De acordo com o TJRS, entre as medidas, estão a proibição de que a ex-secretária exerça atividades relacionadas à causa animal. Conforme o órgão, a decisão se fundamenta na “verificação da impossibilidade de utilização de influência política ou administrativa para a prática de novas infrações ou ocultação de provas, uma vez que a ré não ocupa mais o cargo de Secretária Municipal de Bem-Estar Animal de Canoas”.
O TJRS ainda cita que a estrutura física e operacional utilizada para a prática das condutas descritas na denúncia do Ministério Público do Rio Grande do Sul (MPRS) foi desfeita, “não havendo mais animais sob a guarda ou gerência da acusada, depois que as instalações do Instituto Paula Lopes foram completamente desocupadas, conforme relatório técnico, não restando nenhum animal doméstico alojado nas áreas internas, canis ou galpões do imóvel”.
Outro ponto citado pela Justiça é o fato da ex-secretária ser ré primária, possuir residência fixa e demonstrar bom comportamento com o andamento processual. “Diante do desfazimento das estruturas de abrigo e do afastamento da ré de suas funções administrativas, os riscos que fundamentavam a custódia preventiva encontram-se mitigado”, diz a decisão assinada pelo juízo da Vara Regional do Meio Ambiente.
Em nota, a defesa da ex-secretária afirma ter recebido com alívio a determinação do TJRS converter a prisão preventiva em medidas cautelares. “A decisão é justa e está em consonância com os argumentos defensivos apresentados e analisados na decisão judicial.
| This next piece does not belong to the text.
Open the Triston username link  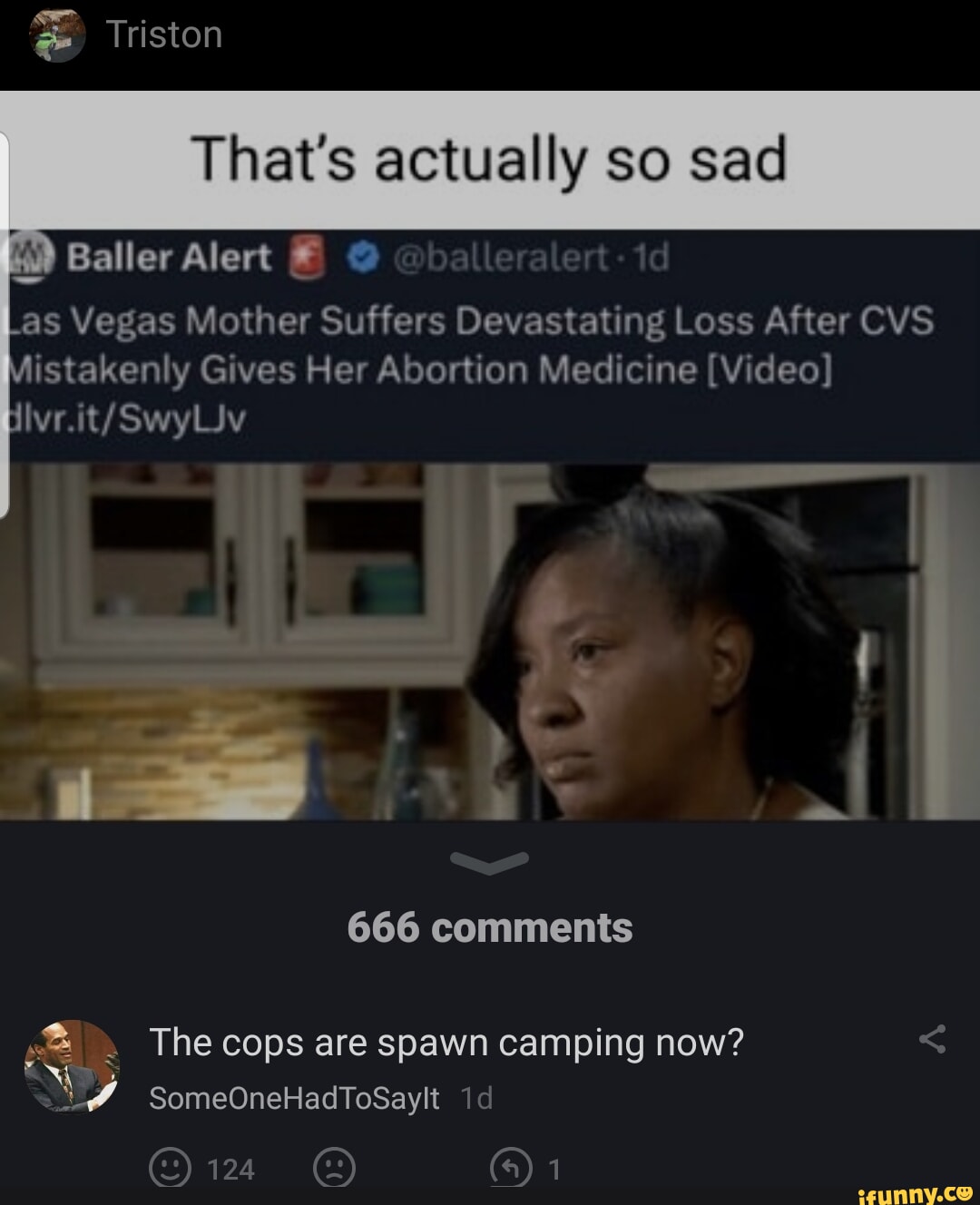(164, 34)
Seguiremos diligentes no trâmite do processo, no qual Paula demonstrará sua inocência”, citou a defesa.
Confira as medidas cautelares impostas pelo TJRS
a) proibição de exercer qualquer atividade de recolhimento, transporte, guarda, abrigo ou tratamento de animais domésticos ou domesticados, seja em âmbito público, privado ou por meio de associações e organizações não governamentais;
b) proibição de manter contato, por qualquer meio de comunicação, com os demais réus, bem como com as testemunhas arroladas no processo;
c) proibição de frequentar as dependências da Secretaria Municipal do Bem-Estar Animal de Canoas, as sedes do Instituto Paula Lopes e qualquer abrigo de animais vinculado aos investigados;
d) proibição de ausentar-se da comarca de sua residência por período superior a 8 dias sem prévia autorização judicial;
e) comparecimento mensal em juízo para informar e justificar suas atividades.